ITEA is the Eureka Cluster on software innovation
ITEA is the Eureka Cluster on software innovation
ITEA 4 page header azure circular

Automated Data Cleaning for Tabular Data in ML Pipelines

Project
20219 IML4E
Type
New system
Description

In this achievement, Software AG contributed with three patents submitted to the US patent office during the IML4E project. The first patent deals with automated error detection in tabular data using meta learning and semi-supervised learning. The second patent introduces an innovative method to improve the data quality by locating the location of erronous data, before leveraging data augmentation to increase the proportion of clean data instances.
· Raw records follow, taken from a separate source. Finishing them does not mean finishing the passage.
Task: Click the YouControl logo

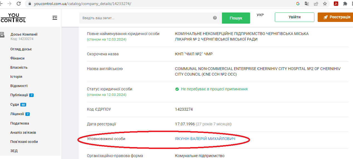Action: (x=13, y=18)
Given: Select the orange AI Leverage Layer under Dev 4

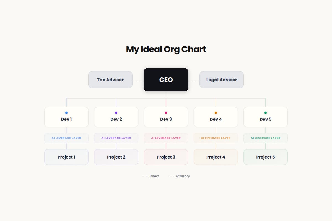Looking at the screenshot, I should point(216,138).

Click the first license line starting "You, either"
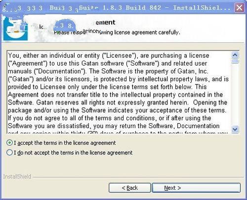(109, 56)
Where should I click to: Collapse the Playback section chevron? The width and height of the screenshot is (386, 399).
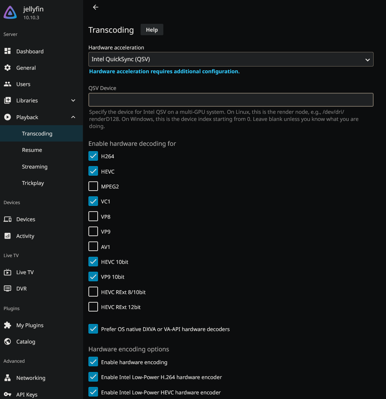73,117
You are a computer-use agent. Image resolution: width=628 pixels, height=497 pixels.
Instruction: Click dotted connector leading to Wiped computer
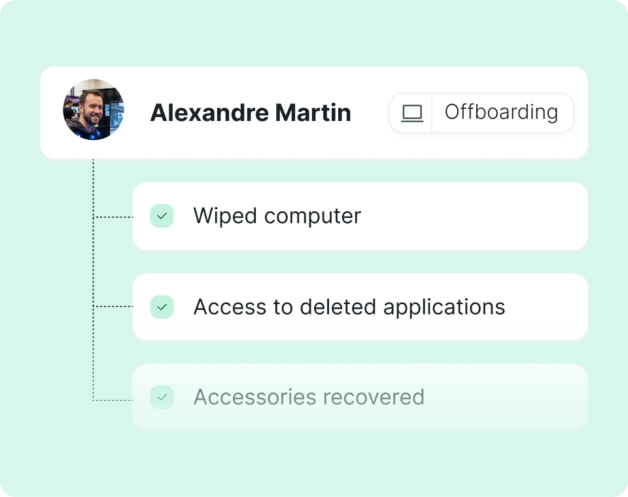pyautogui.click(x=113, y=216)
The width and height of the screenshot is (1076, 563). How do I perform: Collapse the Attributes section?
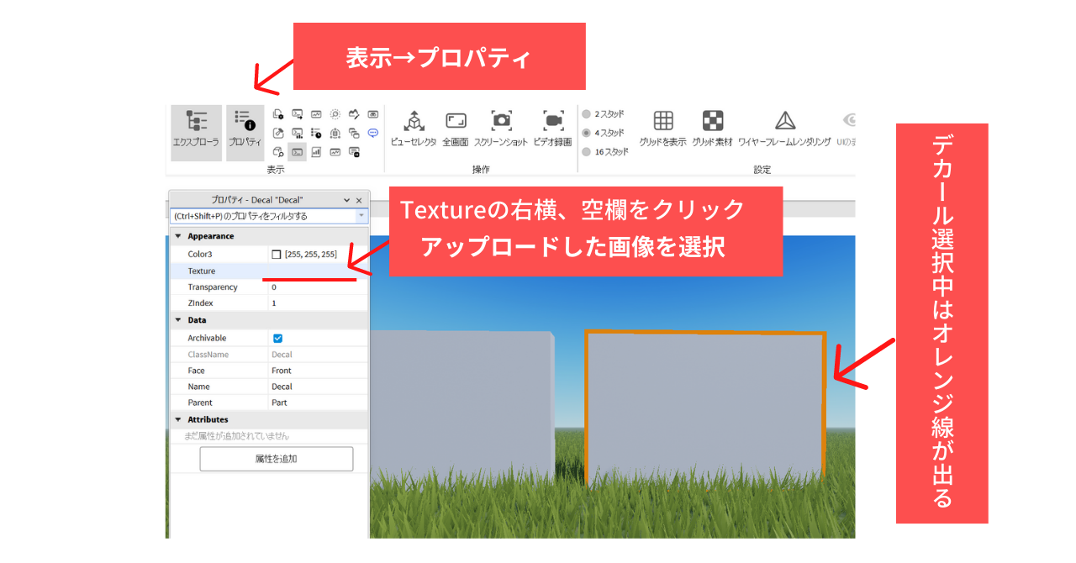coord(178,419)
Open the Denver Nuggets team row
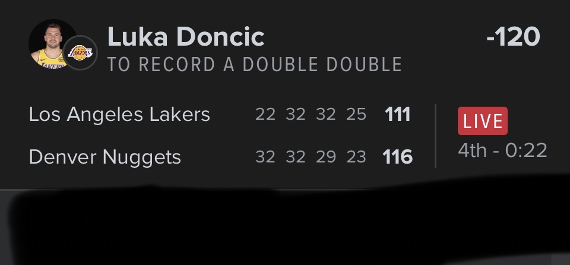This screenshot has height=265, width=570. coord(105,157)
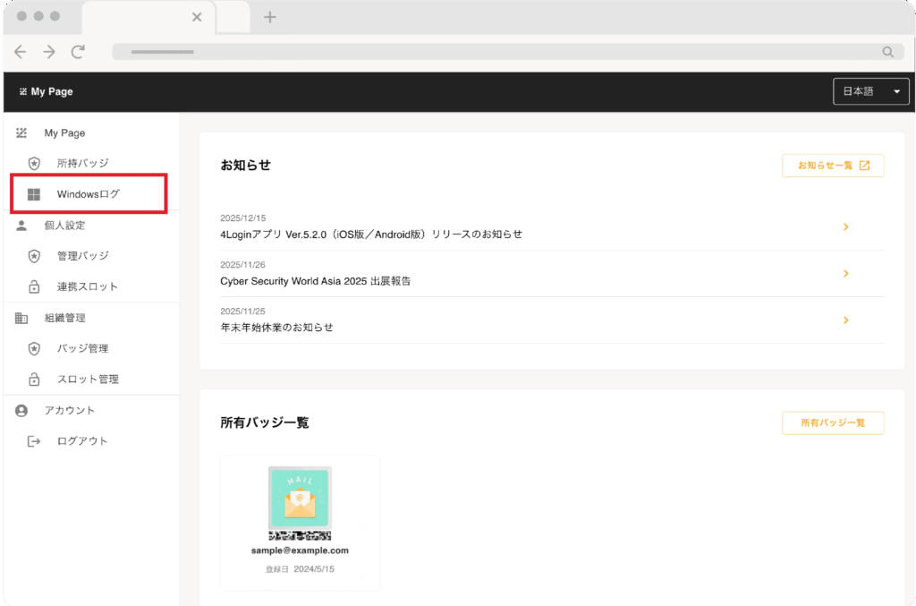The image size is (916, 606).
Task: Click the shield icon beside バッジ管理
Action: pyautogui.click(x=34, y=348)
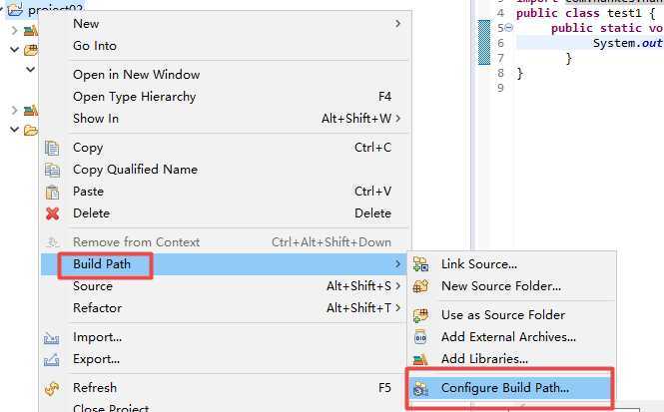The image size is (664, 412).
Task: Collapse the expanded project02 tree node
Action: point(1,8)
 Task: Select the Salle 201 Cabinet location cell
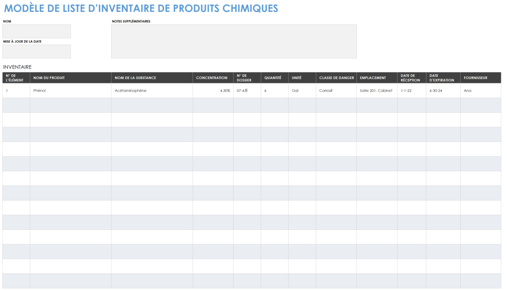point(376,90)
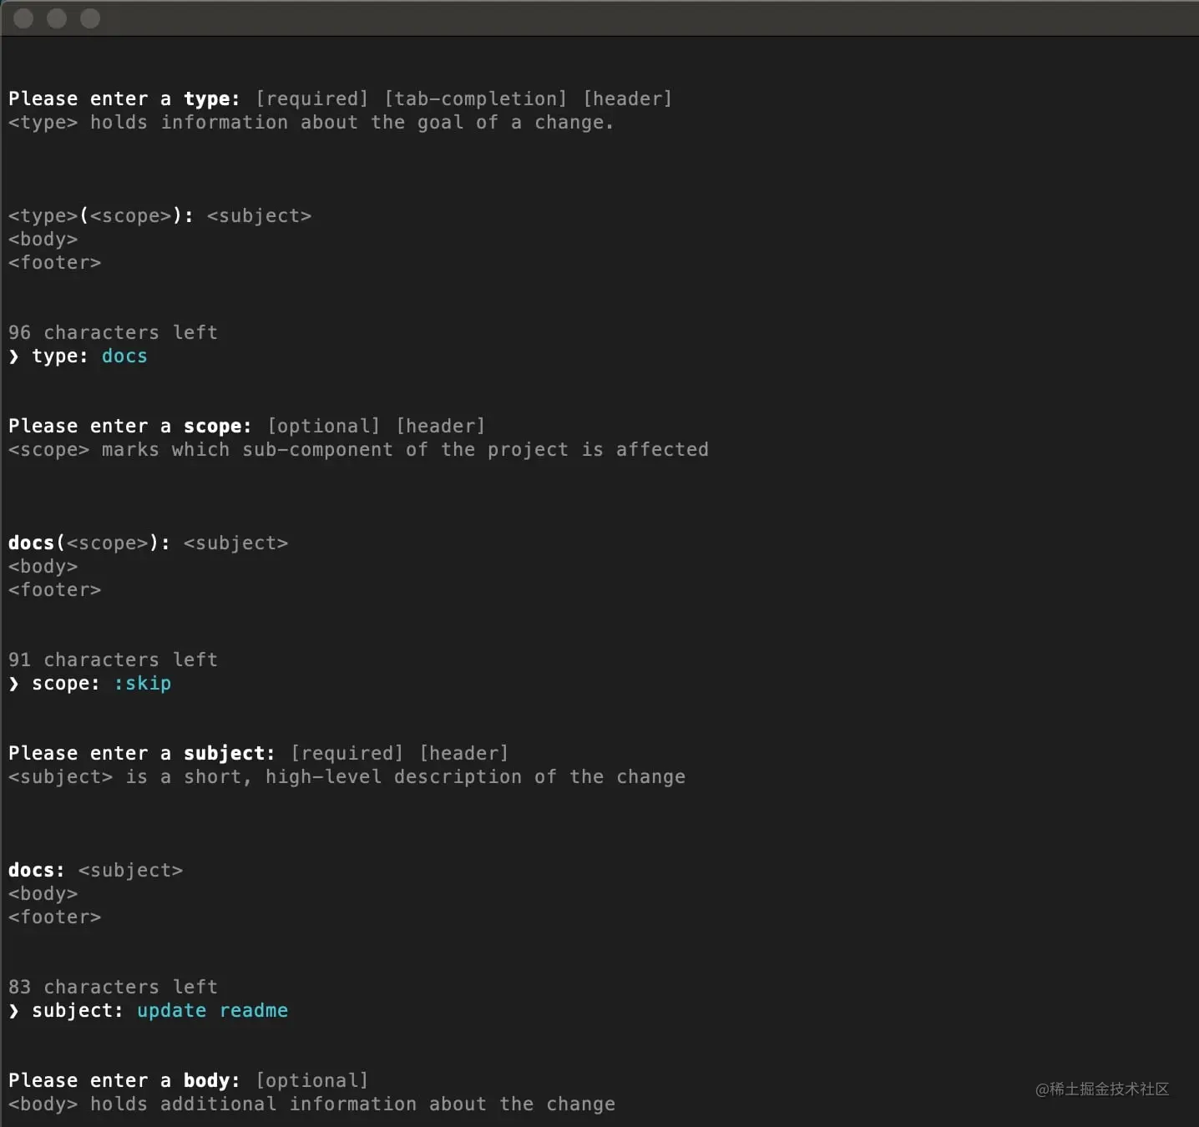Click the "<footer>" placeholder line
This screenshot has width=1199, height=1127.
[x=55, y=589]
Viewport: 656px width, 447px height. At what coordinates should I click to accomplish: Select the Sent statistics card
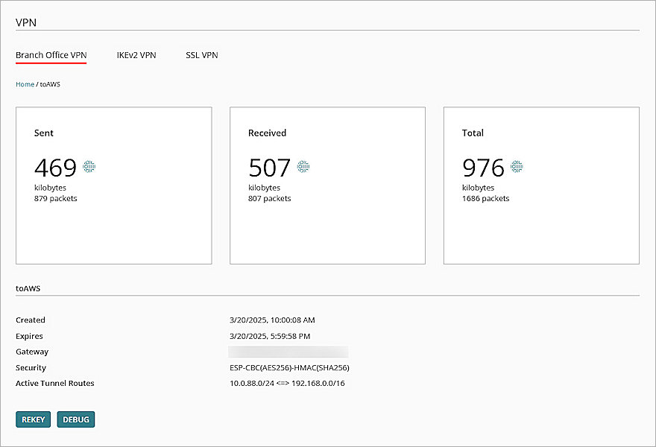point(113,185)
The third patent proposes a reinforcement learning based method to select the best data cleaning based on the performance of target ML models.

Contact
Mohamed Abdelaal
Email
mohamed.abdelaal@softwareag.com
Research area(s)
Data Quality, Machine Learning, Data Cleaning
Technical features

Through the IML4E project, we developed several innovative tools for automating tabular data preparation. These tools address the critical need to improve data quality for more accurate machine learning models. One such tool, SAGED, is a meta-learning-based error detection system that leverages historical data to identify erroneous instances, reducing manual error correction efforts. Another tool, AutoCure, focuses on data curation by augmenting the proportion of clean data instances, effectively improving the signal-to-noise ratio within datasets. Lastly, ReClean, a reinforcement learning-based tool, optimizes the data cleaning process by automatically selecting the most appropriate cleaning tools based on their impact on downstream machine learning model performance.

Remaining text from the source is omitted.